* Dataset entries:
────────────────────

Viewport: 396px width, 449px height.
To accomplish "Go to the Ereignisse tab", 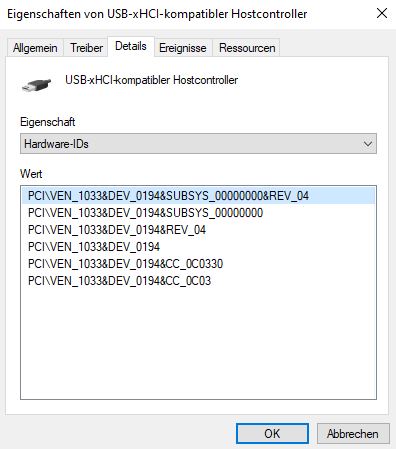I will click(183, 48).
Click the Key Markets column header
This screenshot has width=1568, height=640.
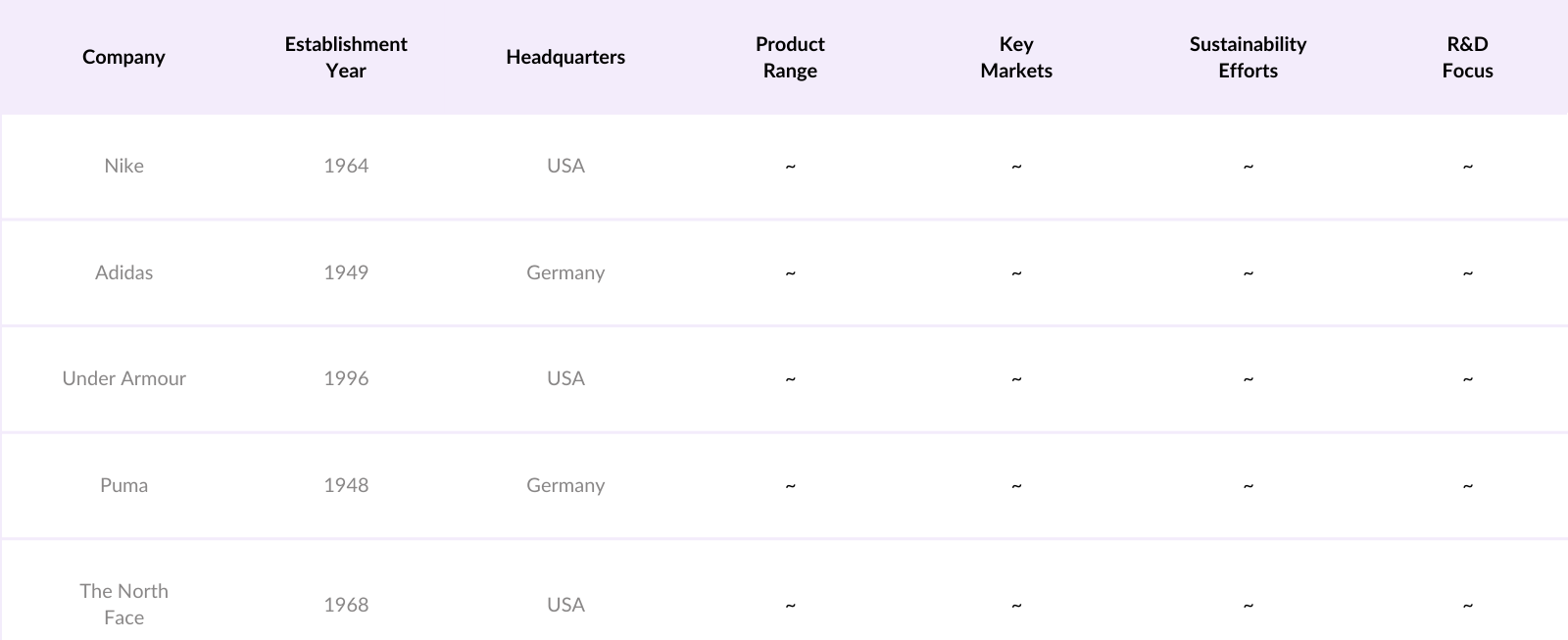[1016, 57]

────────────────────

* Description of the task: Please copy, exactly as written, the lines from the one that contains "Click the Key Markets column header" through the end of the records, both ends included. Do not include the pictures.

* Problem solution:
Click the Key Markets column header
This screenshot has width=1568, height=640.
[1016, 57]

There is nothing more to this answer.